### [What you should do]
For the data that follows, state how many lines hold the string "computer", giving the number by itself.

Given entries Block Start

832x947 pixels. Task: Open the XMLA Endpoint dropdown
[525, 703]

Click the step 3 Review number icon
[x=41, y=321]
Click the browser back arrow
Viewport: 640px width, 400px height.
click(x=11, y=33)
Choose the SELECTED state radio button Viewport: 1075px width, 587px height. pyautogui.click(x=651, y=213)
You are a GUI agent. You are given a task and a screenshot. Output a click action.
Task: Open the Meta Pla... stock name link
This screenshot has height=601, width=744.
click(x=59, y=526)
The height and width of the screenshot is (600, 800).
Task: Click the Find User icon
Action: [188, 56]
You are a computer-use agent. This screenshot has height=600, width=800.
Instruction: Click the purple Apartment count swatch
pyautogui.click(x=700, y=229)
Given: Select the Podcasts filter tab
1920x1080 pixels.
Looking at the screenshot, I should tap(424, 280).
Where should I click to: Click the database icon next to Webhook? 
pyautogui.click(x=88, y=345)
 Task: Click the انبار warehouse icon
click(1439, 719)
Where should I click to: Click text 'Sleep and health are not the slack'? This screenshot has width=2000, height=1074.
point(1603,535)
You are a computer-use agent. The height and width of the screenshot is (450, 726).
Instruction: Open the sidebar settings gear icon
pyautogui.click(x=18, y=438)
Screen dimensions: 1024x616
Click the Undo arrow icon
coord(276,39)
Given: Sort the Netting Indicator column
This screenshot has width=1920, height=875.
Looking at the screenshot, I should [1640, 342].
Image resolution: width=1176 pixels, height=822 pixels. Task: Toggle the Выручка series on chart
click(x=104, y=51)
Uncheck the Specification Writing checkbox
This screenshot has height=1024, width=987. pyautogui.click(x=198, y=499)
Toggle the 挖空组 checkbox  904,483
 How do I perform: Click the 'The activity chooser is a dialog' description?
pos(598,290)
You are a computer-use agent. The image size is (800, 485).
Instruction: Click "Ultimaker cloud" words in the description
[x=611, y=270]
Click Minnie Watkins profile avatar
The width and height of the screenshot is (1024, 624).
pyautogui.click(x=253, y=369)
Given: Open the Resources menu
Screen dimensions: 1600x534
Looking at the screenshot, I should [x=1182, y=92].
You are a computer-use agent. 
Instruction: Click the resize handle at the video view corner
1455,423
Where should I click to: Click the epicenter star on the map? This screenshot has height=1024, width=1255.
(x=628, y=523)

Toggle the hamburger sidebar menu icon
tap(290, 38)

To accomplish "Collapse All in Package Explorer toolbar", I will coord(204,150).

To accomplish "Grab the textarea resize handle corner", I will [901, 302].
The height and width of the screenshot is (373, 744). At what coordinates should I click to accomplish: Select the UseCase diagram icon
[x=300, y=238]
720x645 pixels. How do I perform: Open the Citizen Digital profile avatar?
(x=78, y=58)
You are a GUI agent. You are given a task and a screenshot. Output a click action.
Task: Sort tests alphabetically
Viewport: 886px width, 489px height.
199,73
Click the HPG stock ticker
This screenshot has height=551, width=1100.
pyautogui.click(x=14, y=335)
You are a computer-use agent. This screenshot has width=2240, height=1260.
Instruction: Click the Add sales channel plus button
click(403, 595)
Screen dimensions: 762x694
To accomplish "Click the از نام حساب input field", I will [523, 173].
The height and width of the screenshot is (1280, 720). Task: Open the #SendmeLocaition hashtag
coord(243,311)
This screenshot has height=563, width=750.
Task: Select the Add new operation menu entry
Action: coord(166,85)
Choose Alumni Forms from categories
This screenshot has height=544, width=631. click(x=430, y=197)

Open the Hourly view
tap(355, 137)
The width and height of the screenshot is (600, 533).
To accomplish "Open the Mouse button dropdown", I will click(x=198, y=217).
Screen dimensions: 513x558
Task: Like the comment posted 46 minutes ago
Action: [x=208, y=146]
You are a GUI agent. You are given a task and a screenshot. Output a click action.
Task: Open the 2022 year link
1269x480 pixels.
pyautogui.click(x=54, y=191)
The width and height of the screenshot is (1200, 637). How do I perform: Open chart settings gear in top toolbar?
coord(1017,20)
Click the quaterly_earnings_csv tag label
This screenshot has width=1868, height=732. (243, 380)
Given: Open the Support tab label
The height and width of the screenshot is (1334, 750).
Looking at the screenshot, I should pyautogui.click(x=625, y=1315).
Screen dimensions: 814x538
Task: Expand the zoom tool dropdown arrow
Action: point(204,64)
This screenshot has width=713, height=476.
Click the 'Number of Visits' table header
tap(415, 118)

Given entries Block End

### [Written reply]
5